- Opening Delimiter -
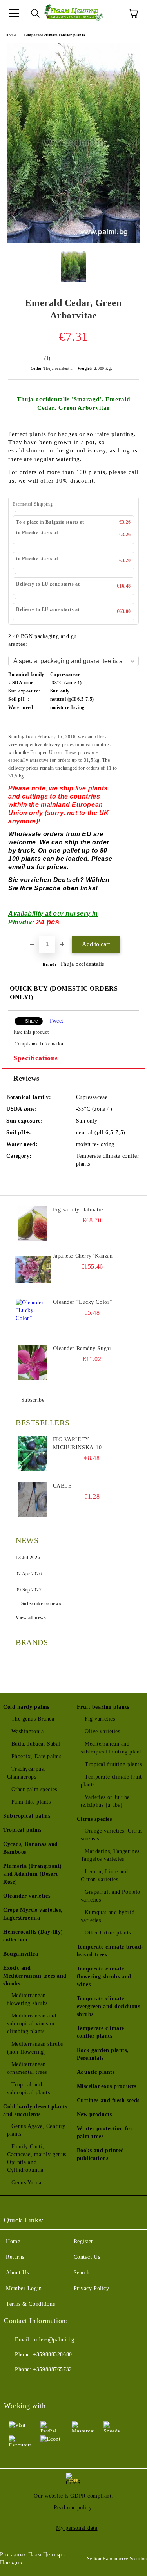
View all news (31, 1617)
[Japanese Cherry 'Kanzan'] (33, 1269)
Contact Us (87, 2257)
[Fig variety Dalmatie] (33, 1223)
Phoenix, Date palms (36, 1756)
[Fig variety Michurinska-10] (33, 1453)
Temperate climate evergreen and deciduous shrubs (108, 2006)
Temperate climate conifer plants (54, 35)
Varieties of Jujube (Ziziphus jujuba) (105, 1801)
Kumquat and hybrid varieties (108, 1916)
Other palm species (34, 1789)
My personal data (77, 2528)
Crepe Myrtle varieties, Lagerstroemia (33, 1914)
- Closing Delimiter -
Exactly and exclusively, repeat the lines from the line that contains "My personal data (77, 2528)" through the end of the records, both ends included.

My personal data (77, 2528)
Crepe Myrtle varieties, Lagerstroemia (33, 1914)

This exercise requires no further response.